GIVEN DATA –

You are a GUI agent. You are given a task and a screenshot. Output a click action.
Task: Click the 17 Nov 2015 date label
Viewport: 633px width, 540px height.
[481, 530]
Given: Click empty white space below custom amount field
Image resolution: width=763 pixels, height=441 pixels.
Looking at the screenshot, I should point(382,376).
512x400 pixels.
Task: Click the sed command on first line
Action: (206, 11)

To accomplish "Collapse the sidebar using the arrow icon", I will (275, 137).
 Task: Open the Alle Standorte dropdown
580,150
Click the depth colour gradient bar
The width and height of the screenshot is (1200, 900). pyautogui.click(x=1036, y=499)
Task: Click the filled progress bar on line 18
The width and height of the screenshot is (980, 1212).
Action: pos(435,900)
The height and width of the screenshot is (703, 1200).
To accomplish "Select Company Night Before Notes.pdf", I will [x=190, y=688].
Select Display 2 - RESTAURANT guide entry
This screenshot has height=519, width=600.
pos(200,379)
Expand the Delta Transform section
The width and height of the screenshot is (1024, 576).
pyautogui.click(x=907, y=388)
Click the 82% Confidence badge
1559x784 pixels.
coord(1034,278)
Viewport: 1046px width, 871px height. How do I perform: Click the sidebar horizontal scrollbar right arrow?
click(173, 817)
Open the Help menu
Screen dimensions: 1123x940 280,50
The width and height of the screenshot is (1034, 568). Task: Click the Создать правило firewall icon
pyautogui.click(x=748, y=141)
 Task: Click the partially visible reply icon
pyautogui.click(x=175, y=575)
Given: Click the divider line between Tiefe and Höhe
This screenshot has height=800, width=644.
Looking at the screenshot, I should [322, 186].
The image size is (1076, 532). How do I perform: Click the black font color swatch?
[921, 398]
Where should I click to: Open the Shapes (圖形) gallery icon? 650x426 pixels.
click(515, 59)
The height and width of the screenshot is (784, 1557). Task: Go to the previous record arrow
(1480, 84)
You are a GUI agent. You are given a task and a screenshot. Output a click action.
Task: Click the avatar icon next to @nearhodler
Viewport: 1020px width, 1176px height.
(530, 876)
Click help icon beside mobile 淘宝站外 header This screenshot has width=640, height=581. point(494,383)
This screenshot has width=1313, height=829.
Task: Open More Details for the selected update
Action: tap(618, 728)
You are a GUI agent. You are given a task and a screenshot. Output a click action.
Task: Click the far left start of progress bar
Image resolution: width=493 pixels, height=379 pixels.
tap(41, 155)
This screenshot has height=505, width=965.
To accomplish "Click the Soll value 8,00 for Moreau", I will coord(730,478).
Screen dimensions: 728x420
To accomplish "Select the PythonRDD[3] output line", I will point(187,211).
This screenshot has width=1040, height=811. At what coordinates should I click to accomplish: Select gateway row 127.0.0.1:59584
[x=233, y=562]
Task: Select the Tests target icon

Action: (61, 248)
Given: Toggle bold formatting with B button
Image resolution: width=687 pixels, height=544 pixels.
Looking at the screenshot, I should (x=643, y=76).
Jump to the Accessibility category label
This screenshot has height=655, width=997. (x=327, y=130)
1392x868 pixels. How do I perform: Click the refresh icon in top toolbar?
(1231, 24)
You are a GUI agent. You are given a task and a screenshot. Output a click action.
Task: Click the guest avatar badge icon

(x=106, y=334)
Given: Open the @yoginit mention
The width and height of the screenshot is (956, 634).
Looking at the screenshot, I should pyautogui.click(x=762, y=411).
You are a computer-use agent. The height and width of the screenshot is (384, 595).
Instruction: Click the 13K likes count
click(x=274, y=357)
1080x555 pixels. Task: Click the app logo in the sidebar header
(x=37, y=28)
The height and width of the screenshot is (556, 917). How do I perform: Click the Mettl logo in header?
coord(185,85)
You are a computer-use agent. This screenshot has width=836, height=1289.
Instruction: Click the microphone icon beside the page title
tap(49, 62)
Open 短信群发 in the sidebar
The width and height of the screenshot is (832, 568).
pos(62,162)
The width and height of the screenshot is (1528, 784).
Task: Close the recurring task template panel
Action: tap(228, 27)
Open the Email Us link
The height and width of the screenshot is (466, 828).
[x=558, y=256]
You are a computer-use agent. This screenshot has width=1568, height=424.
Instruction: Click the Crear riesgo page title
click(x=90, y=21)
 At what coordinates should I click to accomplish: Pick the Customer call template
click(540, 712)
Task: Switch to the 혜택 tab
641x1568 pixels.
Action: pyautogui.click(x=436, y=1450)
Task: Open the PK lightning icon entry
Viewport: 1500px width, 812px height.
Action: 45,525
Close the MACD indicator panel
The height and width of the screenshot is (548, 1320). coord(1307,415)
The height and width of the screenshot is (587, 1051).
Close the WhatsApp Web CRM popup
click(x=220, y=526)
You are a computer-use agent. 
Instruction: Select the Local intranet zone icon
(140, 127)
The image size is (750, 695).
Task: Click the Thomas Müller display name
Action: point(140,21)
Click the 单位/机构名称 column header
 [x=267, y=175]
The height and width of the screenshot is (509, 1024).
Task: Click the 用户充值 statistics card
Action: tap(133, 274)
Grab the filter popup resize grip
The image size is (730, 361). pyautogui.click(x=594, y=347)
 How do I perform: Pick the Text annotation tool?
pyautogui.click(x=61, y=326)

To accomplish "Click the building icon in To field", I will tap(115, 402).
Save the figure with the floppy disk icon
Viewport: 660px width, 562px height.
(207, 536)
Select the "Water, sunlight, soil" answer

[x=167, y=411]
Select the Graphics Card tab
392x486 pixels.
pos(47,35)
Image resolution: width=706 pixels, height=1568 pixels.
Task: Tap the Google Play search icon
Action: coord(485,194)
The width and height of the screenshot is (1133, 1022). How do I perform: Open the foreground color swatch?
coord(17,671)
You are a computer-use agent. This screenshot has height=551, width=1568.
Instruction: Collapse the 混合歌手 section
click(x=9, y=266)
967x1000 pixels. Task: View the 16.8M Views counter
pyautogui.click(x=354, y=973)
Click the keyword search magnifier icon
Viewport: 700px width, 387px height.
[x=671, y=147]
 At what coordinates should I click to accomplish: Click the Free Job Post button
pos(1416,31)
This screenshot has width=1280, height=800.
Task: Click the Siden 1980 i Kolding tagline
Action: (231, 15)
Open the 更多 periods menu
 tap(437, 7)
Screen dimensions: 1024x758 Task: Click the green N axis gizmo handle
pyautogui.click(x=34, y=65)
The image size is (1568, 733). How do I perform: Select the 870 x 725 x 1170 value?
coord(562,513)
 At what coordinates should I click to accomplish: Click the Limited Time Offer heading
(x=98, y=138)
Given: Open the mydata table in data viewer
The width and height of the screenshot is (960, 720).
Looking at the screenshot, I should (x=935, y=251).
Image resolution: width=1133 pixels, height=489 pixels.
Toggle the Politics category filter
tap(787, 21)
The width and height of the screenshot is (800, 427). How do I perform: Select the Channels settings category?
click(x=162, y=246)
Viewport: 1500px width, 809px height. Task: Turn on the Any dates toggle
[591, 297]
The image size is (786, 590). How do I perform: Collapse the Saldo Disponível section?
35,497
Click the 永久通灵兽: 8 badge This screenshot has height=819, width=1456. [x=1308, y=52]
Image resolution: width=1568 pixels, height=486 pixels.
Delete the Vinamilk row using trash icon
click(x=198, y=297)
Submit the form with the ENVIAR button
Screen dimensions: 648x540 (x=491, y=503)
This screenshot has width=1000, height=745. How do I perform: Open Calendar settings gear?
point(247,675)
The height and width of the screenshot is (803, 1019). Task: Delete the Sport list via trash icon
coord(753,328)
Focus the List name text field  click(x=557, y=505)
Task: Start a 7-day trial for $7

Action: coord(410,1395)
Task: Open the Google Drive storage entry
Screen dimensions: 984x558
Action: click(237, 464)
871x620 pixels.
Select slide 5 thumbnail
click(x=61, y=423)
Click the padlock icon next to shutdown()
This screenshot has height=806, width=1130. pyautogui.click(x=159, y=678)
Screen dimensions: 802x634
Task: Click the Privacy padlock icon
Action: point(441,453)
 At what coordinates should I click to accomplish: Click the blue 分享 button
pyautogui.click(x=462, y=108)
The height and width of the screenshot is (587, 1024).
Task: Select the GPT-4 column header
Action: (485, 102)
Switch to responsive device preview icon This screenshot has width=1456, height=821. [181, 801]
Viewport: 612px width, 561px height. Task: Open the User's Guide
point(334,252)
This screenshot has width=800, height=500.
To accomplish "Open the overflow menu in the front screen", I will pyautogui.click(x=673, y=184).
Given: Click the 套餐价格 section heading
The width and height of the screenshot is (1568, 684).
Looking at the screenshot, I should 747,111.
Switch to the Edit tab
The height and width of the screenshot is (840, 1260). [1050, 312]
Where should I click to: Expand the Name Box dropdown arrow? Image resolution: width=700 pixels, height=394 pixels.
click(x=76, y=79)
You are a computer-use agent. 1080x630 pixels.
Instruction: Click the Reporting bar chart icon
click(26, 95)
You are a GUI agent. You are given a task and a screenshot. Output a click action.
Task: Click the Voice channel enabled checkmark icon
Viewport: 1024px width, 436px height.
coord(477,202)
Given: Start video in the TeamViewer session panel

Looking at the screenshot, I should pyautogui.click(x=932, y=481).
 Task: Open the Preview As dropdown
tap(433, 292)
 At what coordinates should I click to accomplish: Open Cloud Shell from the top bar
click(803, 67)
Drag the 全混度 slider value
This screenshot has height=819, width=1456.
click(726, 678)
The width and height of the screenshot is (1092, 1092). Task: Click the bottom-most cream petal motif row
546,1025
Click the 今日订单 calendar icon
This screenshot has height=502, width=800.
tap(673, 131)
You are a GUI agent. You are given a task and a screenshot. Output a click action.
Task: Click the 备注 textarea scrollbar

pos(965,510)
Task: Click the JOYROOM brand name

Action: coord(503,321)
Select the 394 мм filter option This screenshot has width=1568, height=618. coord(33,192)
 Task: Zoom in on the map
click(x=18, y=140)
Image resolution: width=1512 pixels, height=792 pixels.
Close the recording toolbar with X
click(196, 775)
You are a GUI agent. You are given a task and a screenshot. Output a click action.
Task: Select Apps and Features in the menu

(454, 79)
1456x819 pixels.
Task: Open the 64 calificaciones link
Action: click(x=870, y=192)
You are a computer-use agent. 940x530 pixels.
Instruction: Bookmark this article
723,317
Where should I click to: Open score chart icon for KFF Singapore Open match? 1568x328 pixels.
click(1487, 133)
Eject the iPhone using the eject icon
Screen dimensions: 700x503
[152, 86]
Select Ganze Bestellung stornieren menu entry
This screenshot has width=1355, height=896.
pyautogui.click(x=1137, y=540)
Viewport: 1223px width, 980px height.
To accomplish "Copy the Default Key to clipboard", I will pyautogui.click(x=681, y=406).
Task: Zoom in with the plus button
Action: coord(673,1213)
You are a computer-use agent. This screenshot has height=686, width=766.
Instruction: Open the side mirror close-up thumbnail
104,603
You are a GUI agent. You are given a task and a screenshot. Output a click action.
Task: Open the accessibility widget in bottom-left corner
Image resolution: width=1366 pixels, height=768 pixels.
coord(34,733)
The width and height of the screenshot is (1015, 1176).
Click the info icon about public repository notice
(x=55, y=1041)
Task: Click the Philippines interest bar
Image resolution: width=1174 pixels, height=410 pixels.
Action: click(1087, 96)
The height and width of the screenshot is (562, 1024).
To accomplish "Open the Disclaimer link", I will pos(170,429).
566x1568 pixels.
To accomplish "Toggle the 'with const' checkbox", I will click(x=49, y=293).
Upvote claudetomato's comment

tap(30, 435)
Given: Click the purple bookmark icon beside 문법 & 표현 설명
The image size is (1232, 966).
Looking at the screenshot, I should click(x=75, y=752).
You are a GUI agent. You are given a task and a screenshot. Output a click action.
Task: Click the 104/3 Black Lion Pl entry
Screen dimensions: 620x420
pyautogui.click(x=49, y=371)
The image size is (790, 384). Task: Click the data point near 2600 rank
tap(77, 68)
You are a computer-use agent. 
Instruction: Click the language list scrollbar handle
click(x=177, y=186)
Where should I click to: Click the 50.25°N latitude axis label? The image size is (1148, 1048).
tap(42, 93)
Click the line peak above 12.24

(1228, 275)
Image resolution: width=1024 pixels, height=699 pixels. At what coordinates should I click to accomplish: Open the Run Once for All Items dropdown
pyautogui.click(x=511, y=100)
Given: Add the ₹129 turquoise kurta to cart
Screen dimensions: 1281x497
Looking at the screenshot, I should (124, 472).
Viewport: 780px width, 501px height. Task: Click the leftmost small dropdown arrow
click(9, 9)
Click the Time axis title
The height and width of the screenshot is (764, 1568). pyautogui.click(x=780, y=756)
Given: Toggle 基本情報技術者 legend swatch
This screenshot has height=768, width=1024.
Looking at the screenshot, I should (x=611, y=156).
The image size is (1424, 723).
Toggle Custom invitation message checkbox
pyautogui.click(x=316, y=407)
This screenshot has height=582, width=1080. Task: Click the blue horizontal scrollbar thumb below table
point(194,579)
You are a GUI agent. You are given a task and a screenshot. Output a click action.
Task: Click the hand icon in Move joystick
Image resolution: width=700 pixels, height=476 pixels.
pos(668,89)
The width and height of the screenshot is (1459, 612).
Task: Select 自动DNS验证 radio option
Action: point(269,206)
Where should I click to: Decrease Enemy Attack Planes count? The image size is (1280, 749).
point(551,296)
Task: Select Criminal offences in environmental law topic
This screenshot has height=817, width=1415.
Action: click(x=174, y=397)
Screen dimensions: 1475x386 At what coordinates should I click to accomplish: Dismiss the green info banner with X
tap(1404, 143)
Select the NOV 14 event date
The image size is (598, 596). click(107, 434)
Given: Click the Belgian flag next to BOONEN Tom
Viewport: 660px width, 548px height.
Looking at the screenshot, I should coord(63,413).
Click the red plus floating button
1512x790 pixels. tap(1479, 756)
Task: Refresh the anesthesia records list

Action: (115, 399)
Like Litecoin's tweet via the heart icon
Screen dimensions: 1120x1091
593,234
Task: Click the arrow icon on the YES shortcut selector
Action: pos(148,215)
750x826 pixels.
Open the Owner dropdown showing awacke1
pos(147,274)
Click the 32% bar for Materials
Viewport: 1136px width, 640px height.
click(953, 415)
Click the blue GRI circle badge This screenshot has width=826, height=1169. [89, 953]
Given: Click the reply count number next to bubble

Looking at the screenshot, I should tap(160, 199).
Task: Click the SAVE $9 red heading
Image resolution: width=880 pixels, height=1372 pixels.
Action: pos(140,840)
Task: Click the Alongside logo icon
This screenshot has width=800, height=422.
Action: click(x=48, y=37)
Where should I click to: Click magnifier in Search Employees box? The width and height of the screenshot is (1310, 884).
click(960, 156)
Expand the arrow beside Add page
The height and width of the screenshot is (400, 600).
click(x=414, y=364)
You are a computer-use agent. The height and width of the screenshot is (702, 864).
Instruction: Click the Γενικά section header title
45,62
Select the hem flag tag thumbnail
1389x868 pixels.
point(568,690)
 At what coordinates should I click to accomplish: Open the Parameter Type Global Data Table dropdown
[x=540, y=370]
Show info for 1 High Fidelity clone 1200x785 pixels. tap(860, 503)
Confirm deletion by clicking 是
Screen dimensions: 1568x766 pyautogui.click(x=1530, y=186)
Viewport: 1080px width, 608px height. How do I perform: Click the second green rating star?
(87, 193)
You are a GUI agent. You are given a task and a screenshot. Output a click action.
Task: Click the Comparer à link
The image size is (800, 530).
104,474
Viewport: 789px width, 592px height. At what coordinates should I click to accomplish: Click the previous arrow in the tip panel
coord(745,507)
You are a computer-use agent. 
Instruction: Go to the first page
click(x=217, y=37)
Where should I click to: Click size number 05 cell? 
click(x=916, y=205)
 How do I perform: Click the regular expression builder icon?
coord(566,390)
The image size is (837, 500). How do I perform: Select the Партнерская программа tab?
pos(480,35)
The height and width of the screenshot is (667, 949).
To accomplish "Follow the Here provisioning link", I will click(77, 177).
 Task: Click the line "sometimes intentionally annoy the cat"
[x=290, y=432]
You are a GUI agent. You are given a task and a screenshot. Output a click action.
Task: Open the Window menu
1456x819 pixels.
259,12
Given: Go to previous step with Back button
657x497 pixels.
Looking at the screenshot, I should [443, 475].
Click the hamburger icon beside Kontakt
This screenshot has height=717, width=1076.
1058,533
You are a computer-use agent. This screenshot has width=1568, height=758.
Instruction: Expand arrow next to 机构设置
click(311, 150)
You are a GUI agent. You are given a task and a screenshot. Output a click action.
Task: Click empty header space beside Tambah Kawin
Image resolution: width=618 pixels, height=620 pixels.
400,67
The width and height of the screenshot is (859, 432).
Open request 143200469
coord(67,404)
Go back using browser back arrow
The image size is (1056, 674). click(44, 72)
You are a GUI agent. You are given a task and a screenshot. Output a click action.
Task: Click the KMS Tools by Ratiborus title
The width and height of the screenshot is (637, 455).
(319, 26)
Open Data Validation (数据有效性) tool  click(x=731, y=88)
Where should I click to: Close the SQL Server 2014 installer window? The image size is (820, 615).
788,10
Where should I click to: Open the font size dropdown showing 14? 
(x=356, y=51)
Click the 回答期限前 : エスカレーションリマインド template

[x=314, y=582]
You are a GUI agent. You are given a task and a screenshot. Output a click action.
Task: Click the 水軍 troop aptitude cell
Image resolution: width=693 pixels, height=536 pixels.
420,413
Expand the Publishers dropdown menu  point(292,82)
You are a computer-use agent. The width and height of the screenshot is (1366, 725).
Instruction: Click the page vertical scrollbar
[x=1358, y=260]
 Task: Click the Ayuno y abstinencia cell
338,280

ASSIGNMENT – Filter the listing for the word "entry" and copy every line that holds it.

WRITTEN ANSWER –
Select Display 2 - RESTAURANT guide entry
Task: Open the PK lightning icon entry
Task: Open the Google Drive storage entry
Select Ganze Bestellung stornieren menu entry
Task: Click the 104/3 Black Lion Pl entry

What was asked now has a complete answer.